## [EXERCISE PROMPT]
From the line containing "Task: Click the 统计 column header at top" to the line containing "Task: Focus the Search by Desktop Name field" in the records below, set down every line exactly as it stands, both ends included, and skip the pictures.

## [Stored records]
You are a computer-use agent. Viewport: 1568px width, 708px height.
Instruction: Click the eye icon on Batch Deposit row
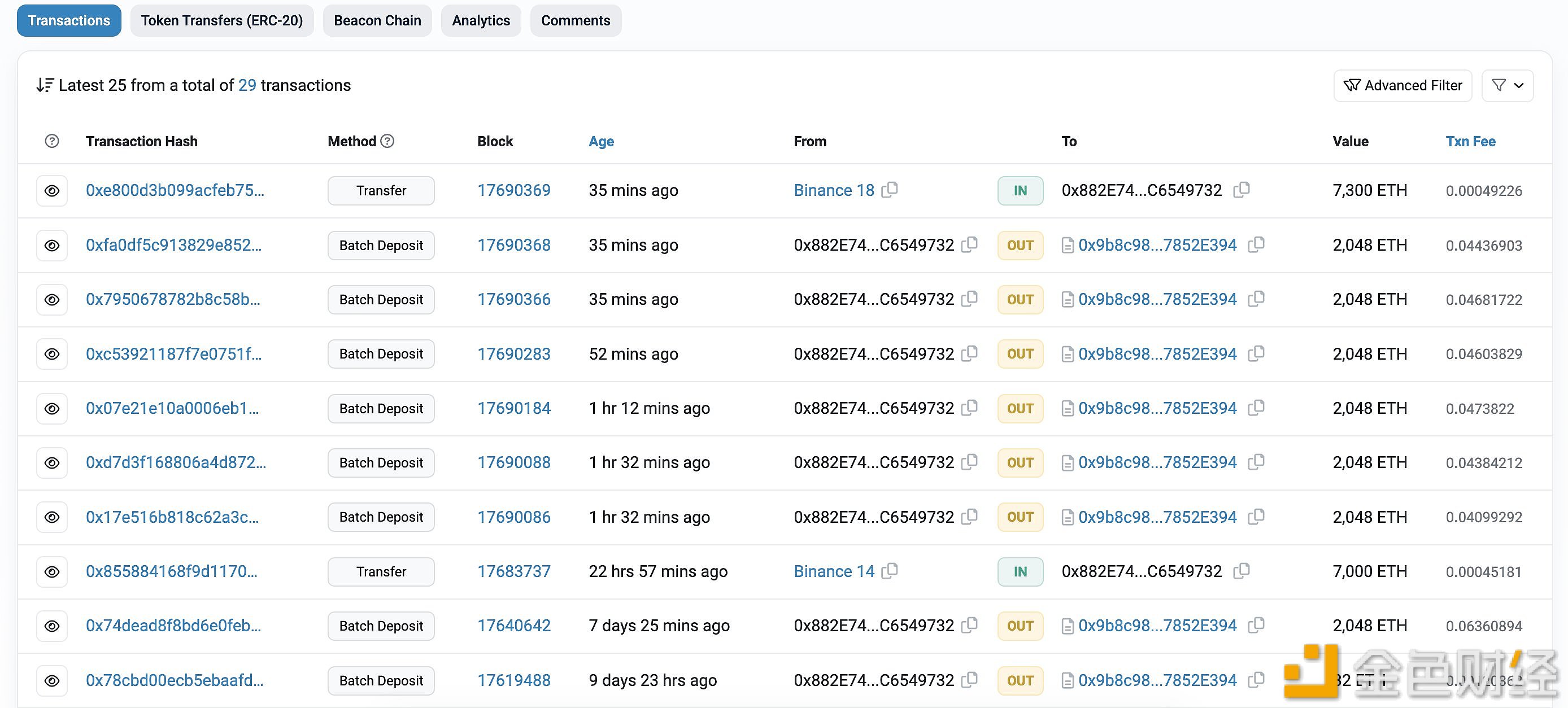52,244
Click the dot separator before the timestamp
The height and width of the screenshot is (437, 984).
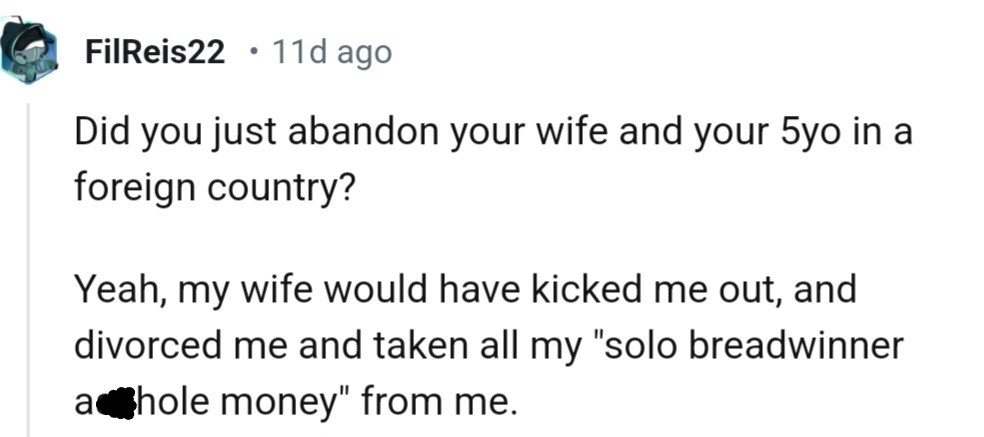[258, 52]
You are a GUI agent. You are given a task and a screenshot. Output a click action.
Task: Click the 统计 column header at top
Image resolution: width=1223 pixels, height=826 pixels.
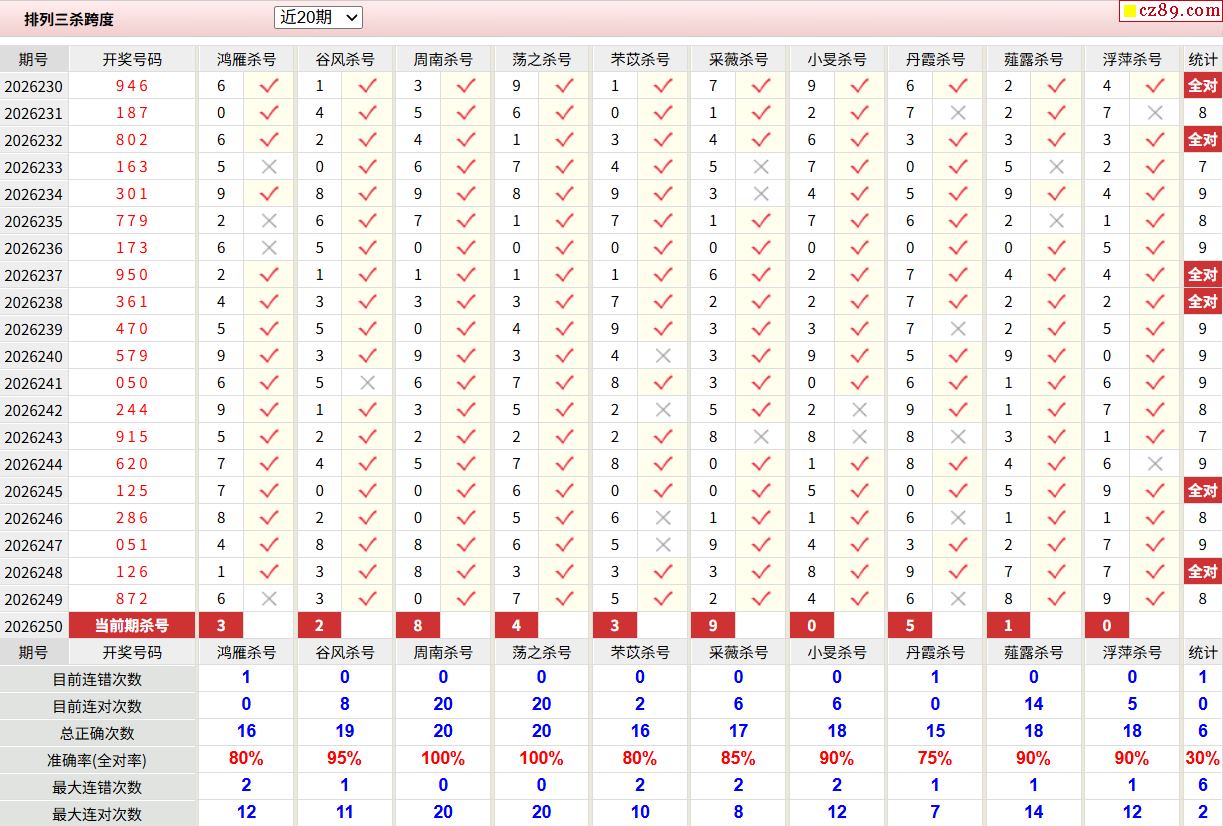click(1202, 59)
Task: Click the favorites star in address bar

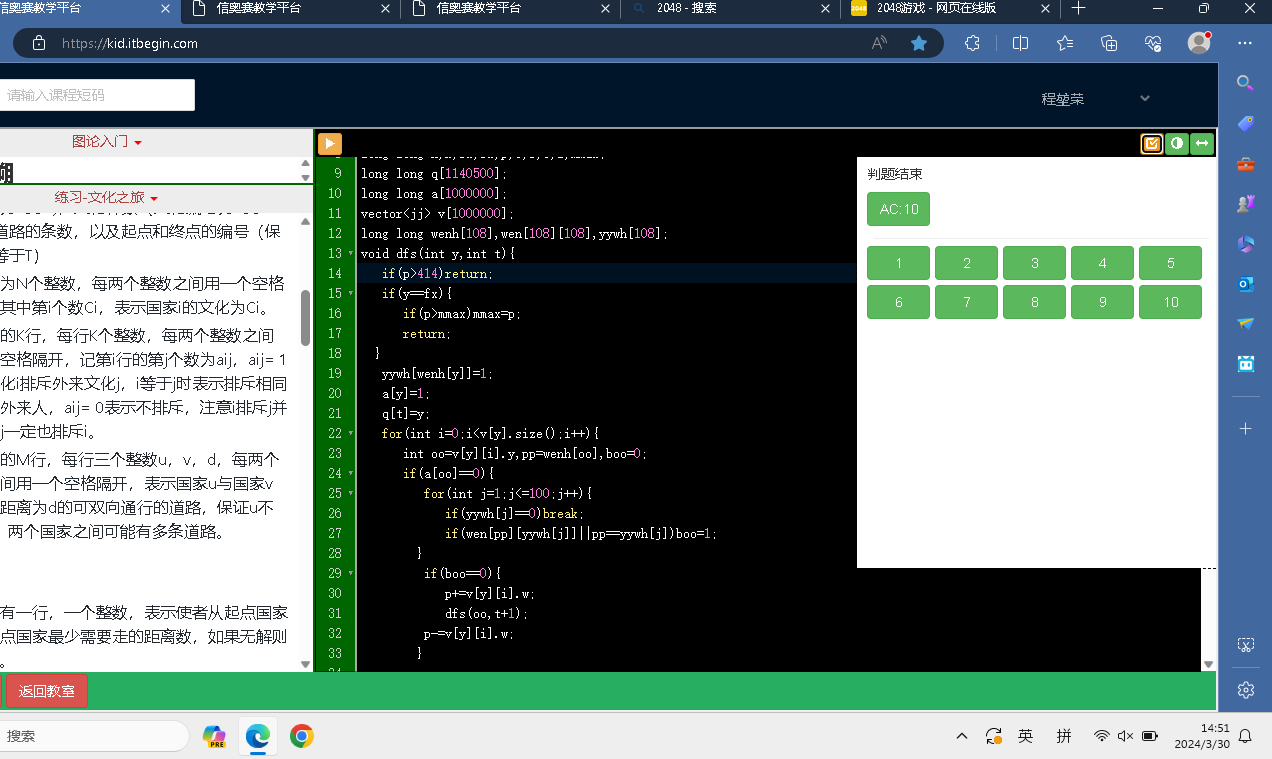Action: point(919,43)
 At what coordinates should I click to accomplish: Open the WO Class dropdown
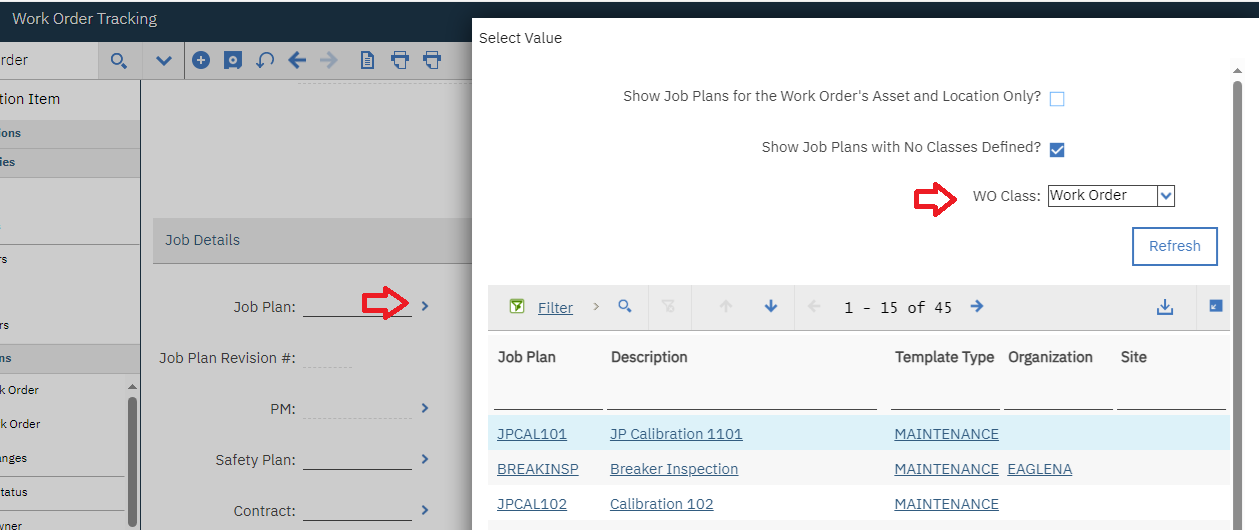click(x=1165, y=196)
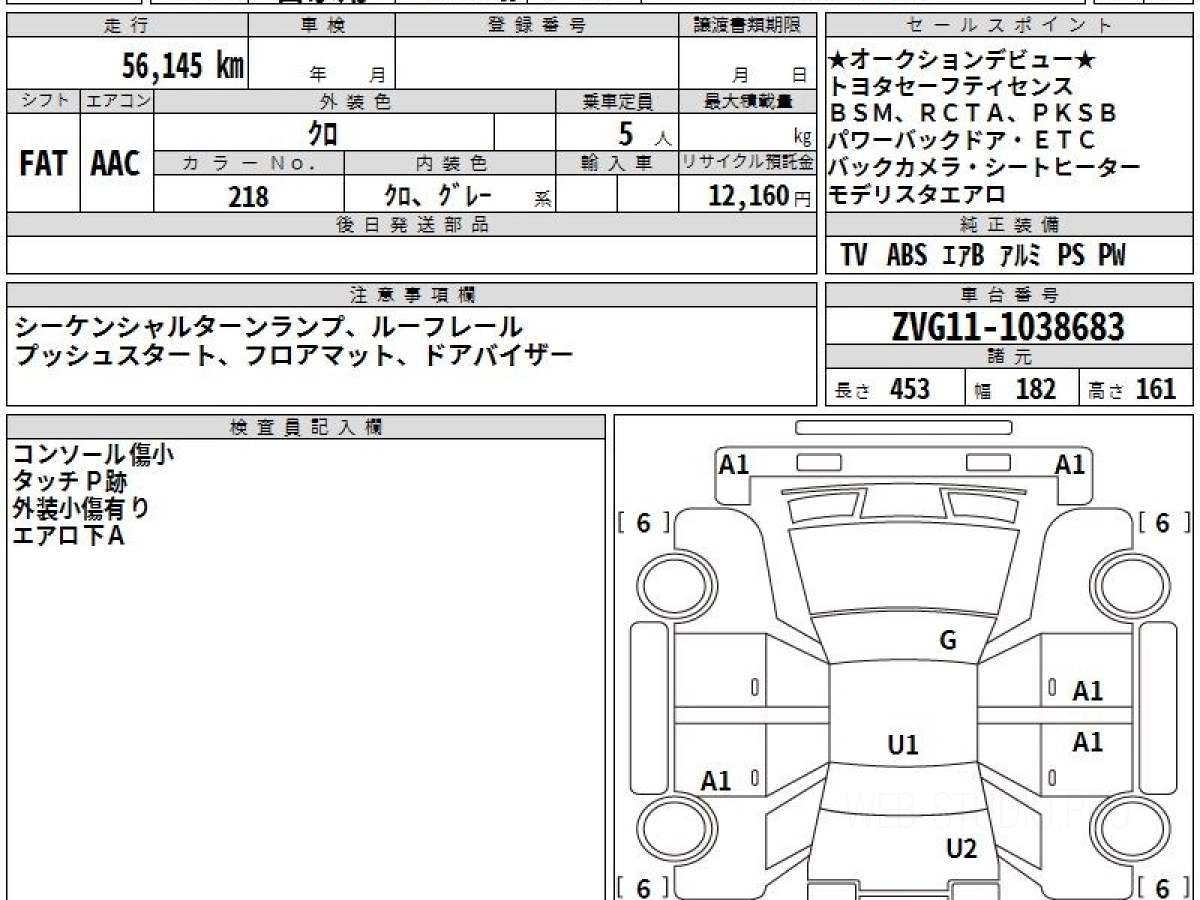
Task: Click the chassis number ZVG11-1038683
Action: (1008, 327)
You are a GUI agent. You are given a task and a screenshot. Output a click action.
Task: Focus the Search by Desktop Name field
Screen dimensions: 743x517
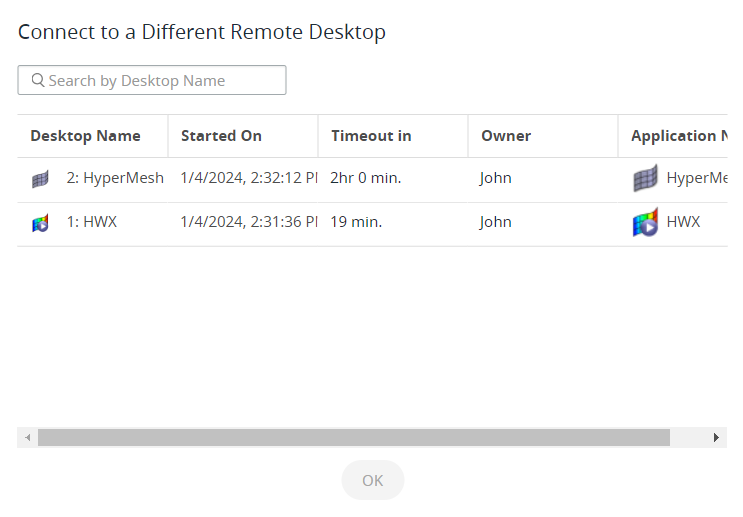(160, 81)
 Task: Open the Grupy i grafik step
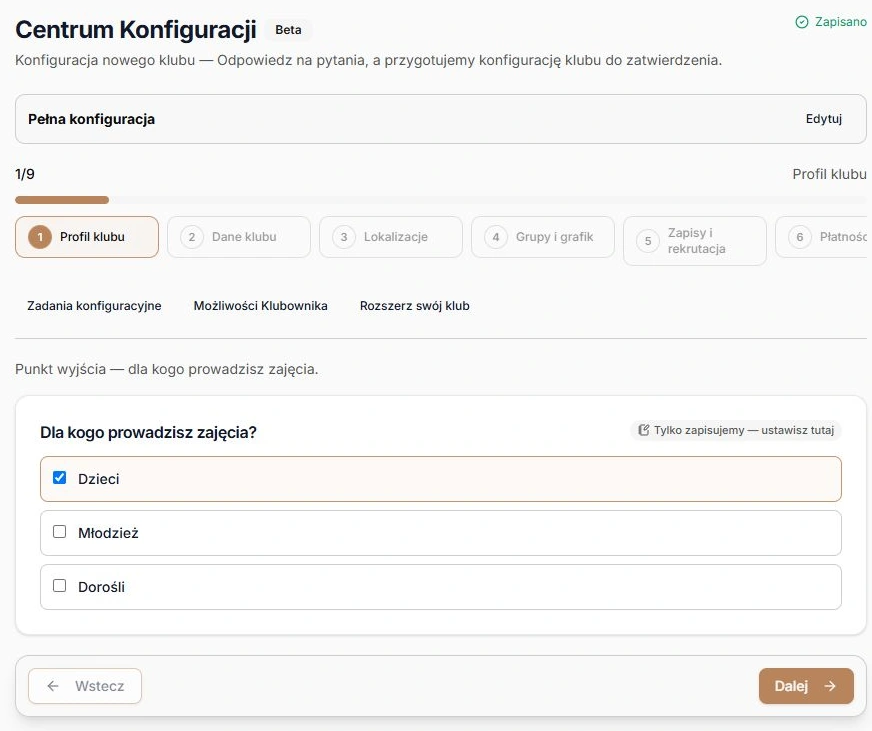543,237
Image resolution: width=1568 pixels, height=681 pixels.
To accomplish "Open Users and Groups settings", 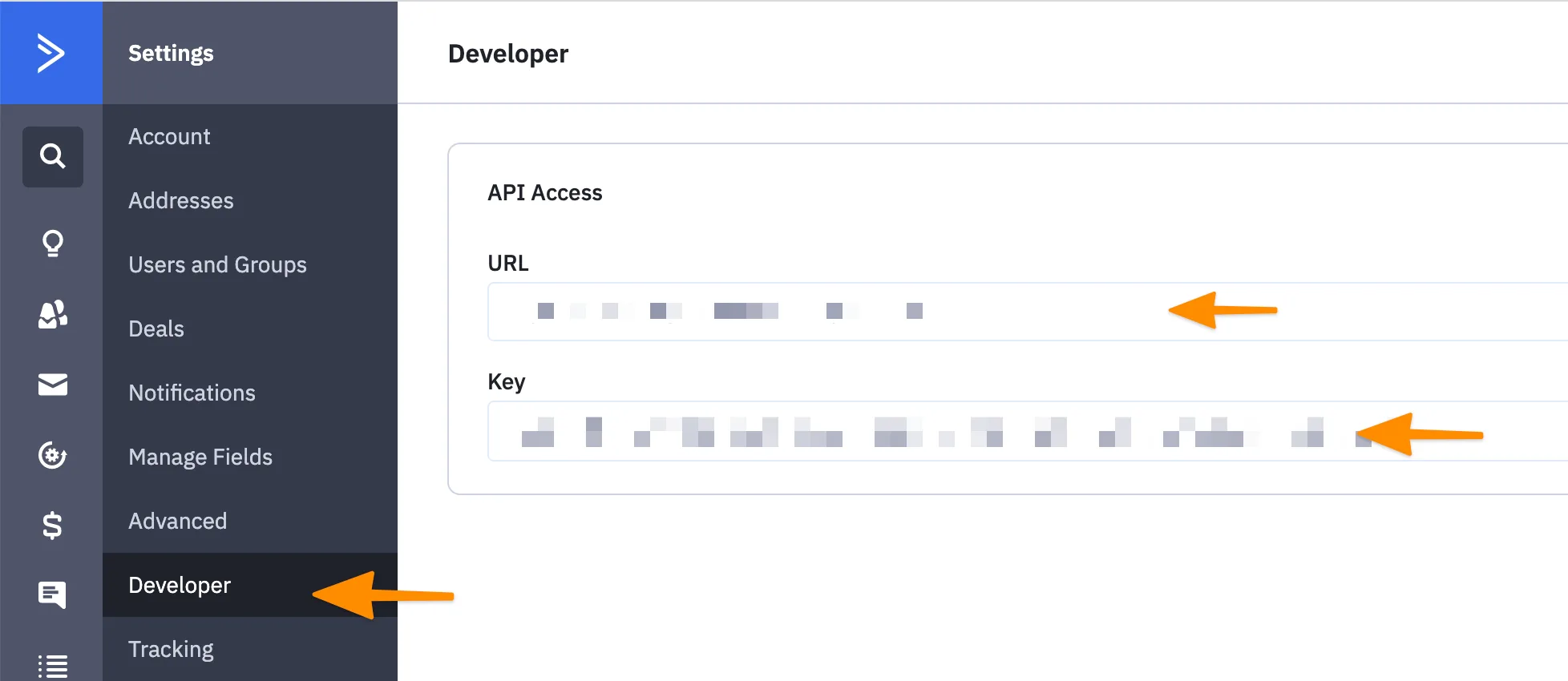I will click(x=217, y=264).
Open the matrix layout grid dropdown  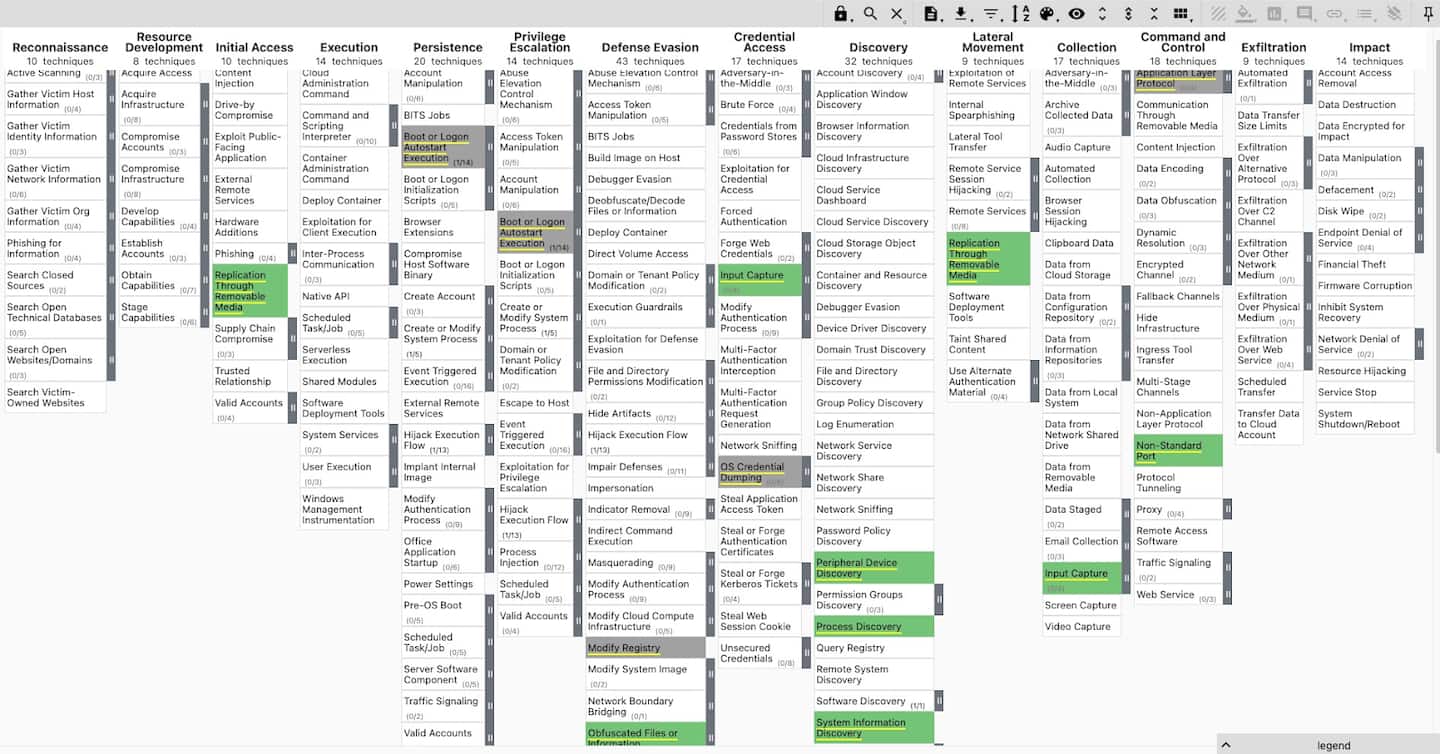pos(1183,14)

## [RESPONSE]
Task: Click the 统计 column header at top
Image resolution: width=1223 pixels, height=826 pixels.
click(1202, 59)
Task: Click the favorites star in address bar

Action: point(919,43)
 At what coordinates should I click to accomplish: Open the WO Class dropdown
click(x=1165, y=196)
Task: Click the chassis number ZVG11-1038683
Action: (1008, 327)
You are a GUI agent. You are given a task and a screenshot. Output a click action.
Task: Focus the Search by Desktop Name field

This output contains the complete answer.